Sarkozy, the cables say, is "brilliant", "charming, innovative" and "arguably the most influential leader in Europe," yet one who has brow-beaten advisors to the point that they won't challenge him on clearly questionable decisions — and who has left the public feeling he inhabits a presidential bubble of "monarch-like impunity." "Sarkozy's own advisors demonstrate little independence and appear to have little effect on curbing the hyperactive president, even when he is at his most mercurial," writes current U.S. Ambassador Charles H. Rivkin in a cable dated Dec. 4, 2009.

To show just how far Sarkozy's staff will go to keep him from being displeased, Rivkin recounts the April 2009 state visit of Turkish Prime Minister Recep Tayyip Erdogan — for which Paris' mayor had lit up the Eiffel Tower in the colors of the Turkish flag. Knowing that Sarkozy was due to fly into Paris and aware of his resolute opposition to Turkey's wishes to the European Union, Rivkin writes, timorous Elysée staffers "reported re-routing the President's plane to avoid his seeing the Eiffel Tower lit up in Turkey's colors."

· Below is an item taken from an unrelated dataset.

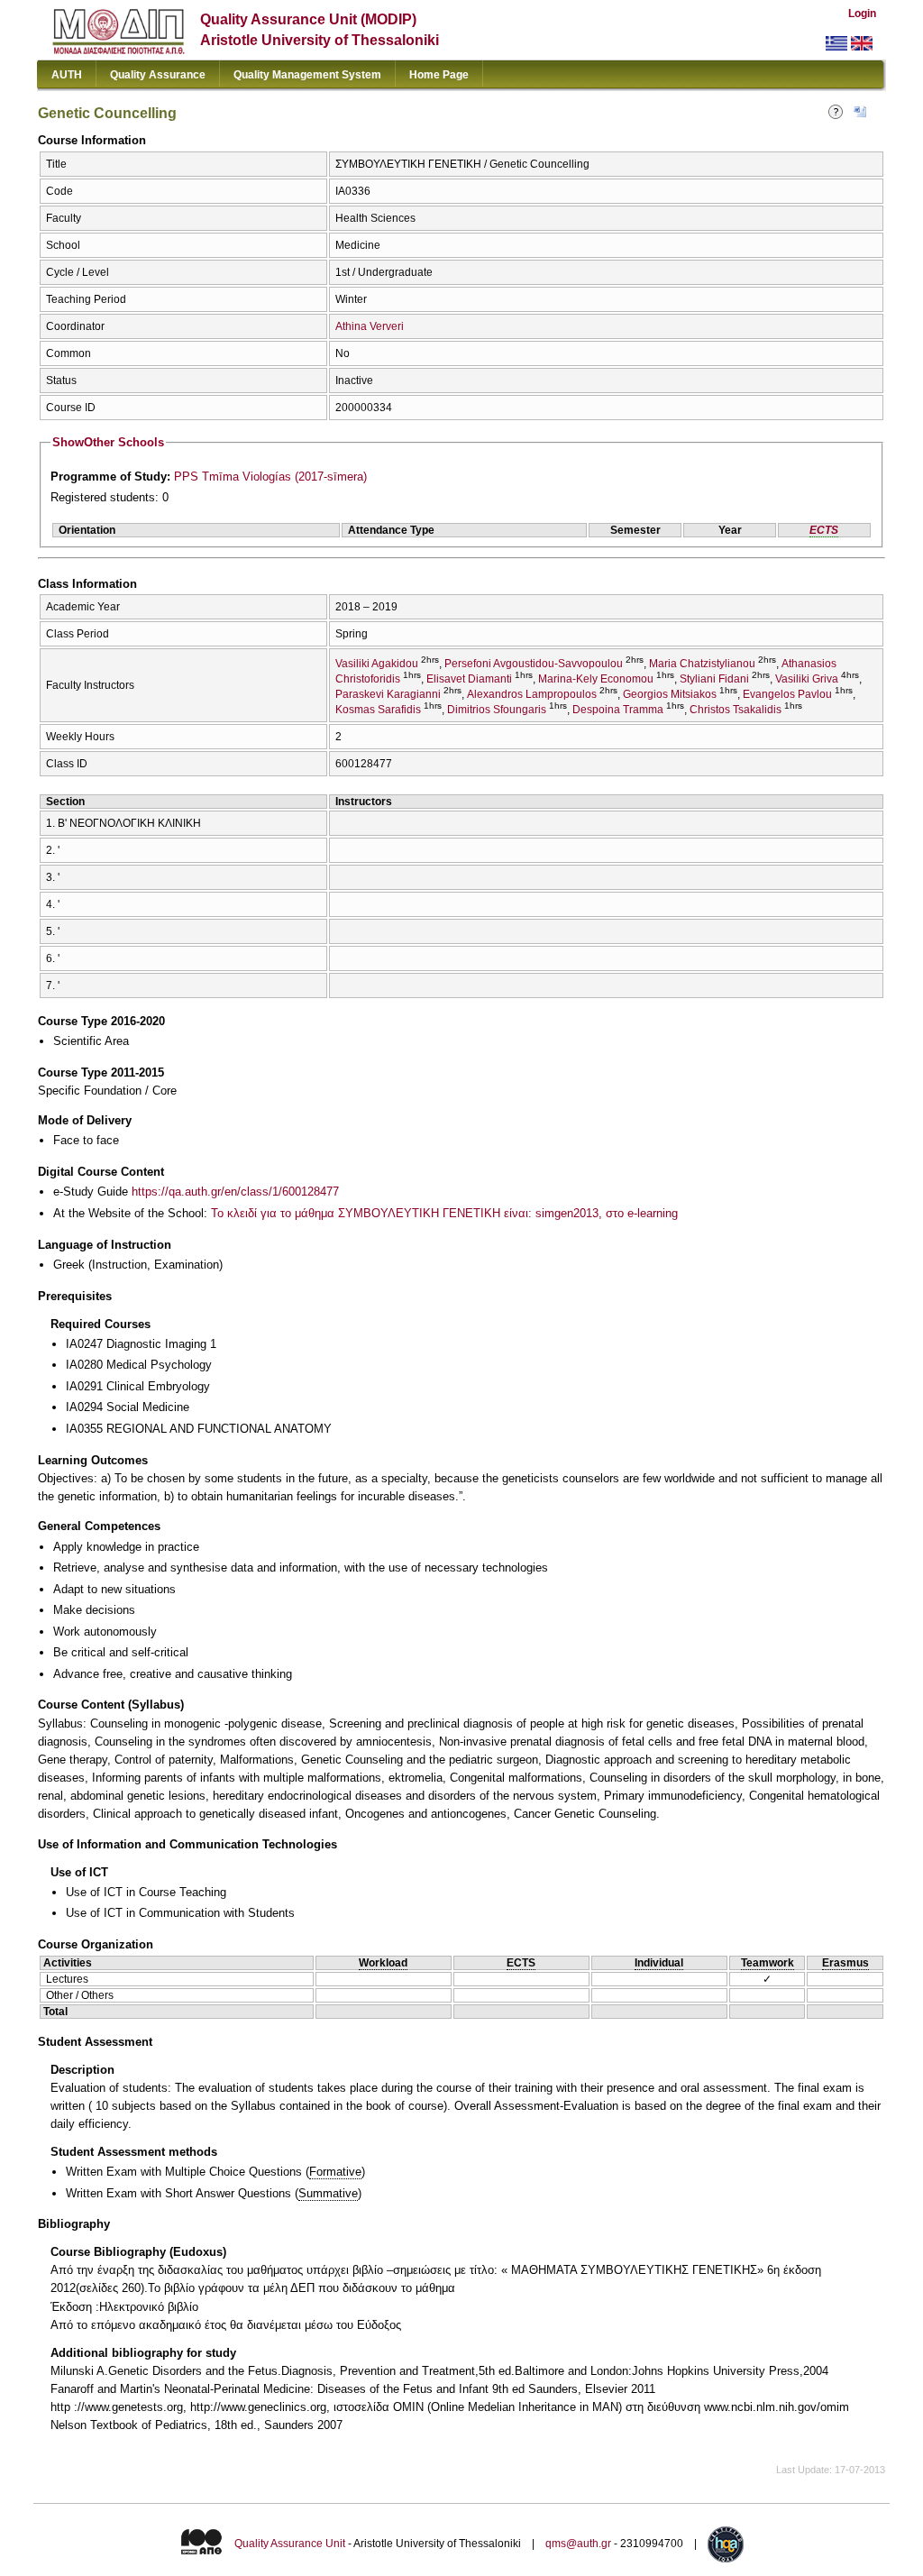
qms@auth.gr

That isn't the only cable that casts Sarkozy as counter-productively willful — and even petty. In a May 19, 2008 memo, Stapleton notes how the French media had taken to dubbing Sarkozy the "bling-bling president" whose admiration for the rich and famous disgusted many voters and set off his continuing free fall in popularity polls. "In a major miscalculation in image management, Sarkozy paraded for media coverage his billIonaire-lifestyle affair with former supermodel and current First Lady Carla Bruni-Tedeschi, whom he married within weeks of meeting her following his divorce from his second wife, Cecelia (sic) Sarkozy," Stapleton writes. "The media [started portraying] Sarkozy as a vulgar, insecure celebrity-worshipper focused only on himself and his place in the limelight."

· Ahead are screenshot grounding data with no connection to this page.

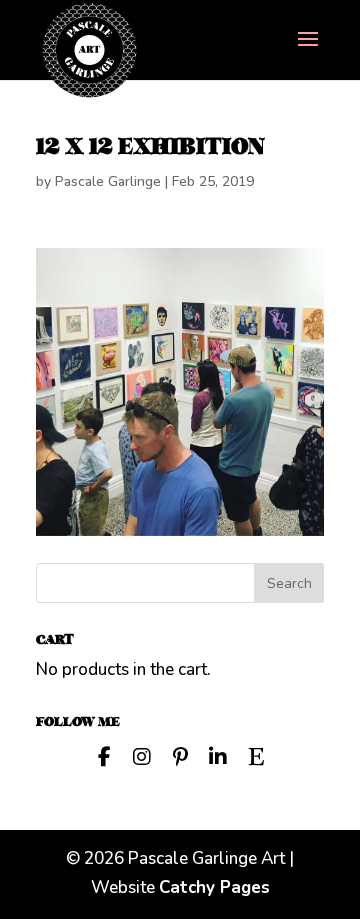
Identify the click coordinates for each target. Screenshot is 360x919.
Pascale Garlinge (108, 181)
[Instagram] (142, 755)
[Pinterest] (180, 755)
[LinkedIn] (218, 755)
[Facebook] (104, 755)
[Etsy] (256, 755)
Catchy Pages (214, 887)
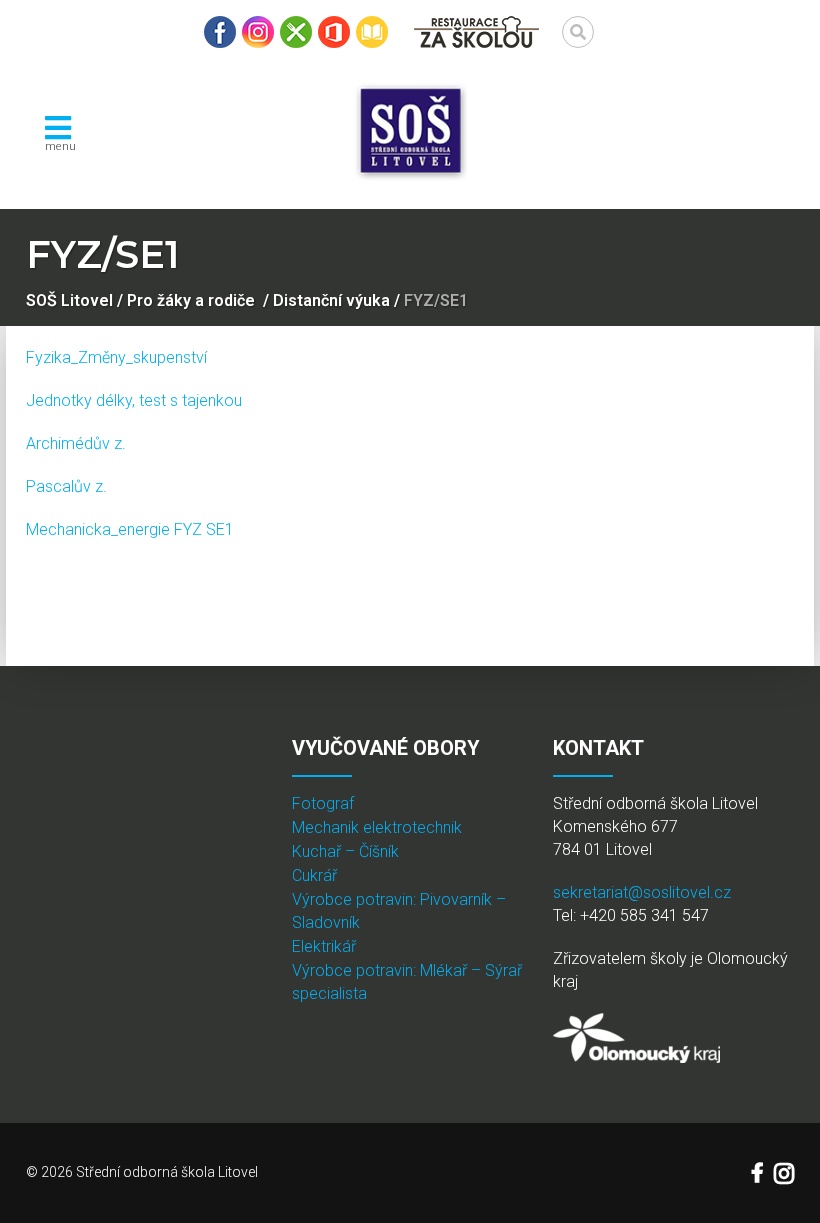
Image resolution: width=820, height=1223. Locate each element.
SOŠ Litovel (69, 300)
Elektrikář (324, 946)
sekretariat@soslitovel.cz (642, 892)
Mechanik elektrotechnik (377, 827)
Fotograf (323, 803)
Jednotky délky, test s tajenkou (134, 400)
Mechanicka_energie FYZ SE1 (130, 529)
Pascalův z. (66, 486)
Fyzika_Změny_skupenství (116, 357)
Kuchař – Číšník (345, 851)
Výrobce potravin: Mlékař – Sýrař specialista (407, 982)
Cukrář (314, 875)
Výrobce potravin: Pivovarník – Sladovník (399, 911)
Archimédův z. (76, 443)
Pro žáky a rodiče (191, 300)
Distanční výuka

Still, the ambassadors' criticism of Sarkozy is more than offset by praise of a leader described as "the most pro-American French president since World War II," and one who "sees his own rise in the world as reflecting an American-like saga". In the August 2005 cable, Stapleton depicts the then-Interior Minister — two years away from becoming president — as regretting the damage caused by the split between France and the U.S. over Iraq. Though Sarkozy says he would have advised the U.S. against invading Iraq, he is said to blame what Stapleton characterizes as "unjustifiable and excessive reaction" by the President at the time, Jacques Chirac, and his staff for the damage done to Franco-U.S. ties.

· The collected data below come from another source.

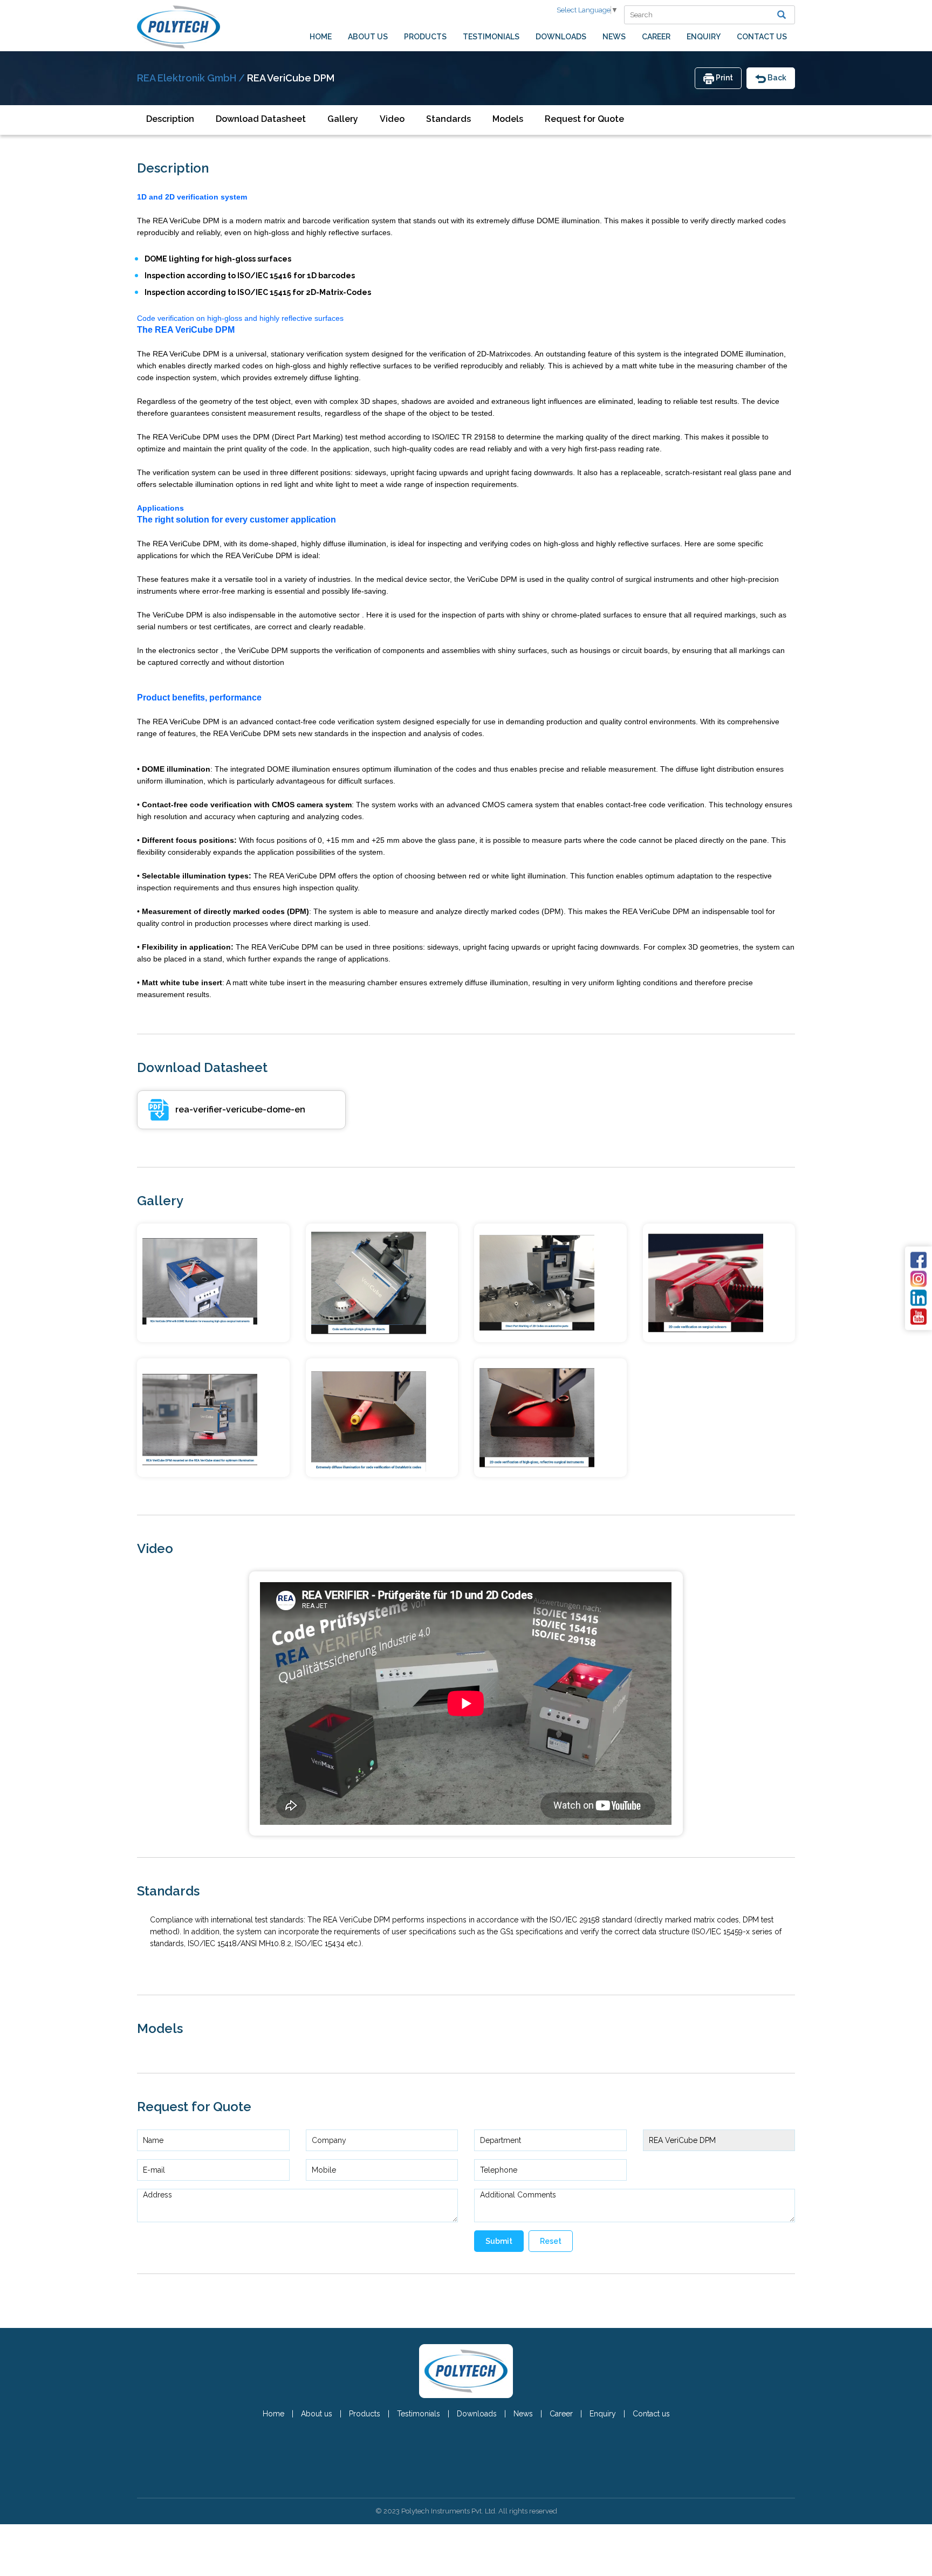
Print (723, 77)
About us (368, 36)
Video (392, 119)
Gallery (342, 119)
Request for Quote (584, 119)
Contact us (762, 36)
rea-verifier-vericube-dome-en (240, 1109)
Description (170, 119)
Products (425, 36)
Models (507, 119)
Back (776, 77)
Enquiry (704, 36)
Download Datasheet (261, 119)
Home (321, 36)
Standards (448, 119)
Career (656, 36)
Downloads (561, 36)
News (614, 36)
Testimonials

During those same talks with Stapleton, Sarkozy also boasts of how his own identification with U.S. values and society earned him the nickname "Sarkozy the American" — an honorific that, given the date of the encounter, indicates Sarkozy bestowed it upon himself. But there was good reason for Sarkozy's wanting his U.S. visitors to view him as a solid ally and partner: he confirmed to them that he'd be seeking the presidency in 2007 — a plan he only let French voters in on 16 months later. Shortly following that announcement, Sarkozy winds up chasing his family's pet dog and rabbit around his office after his young son Louis has brought them in to meet the ambassador. According to Stapleton, it was "an unforgettable scene" that "filled the room with gleeful laughter."

No one, of course, is laughing in the wake of the WikiLeaks revelations, though it's unlikely the cables mean trouble between Paris and Washington — or any other capitals. "These leaks merely show diplomats saying things we all knew were being said behind closed doors anyway," says Philippe Moreau Defarges, a foreign-policy specialist with the French Institute on International Relations. "People in power and the public will quickly forget what's being revealed — but [officials] won't forget they'll have to find a way to prevent future leaks."

Which means the world may never find out what kind of house pets Sarkozy is chasing around the Elysée these days.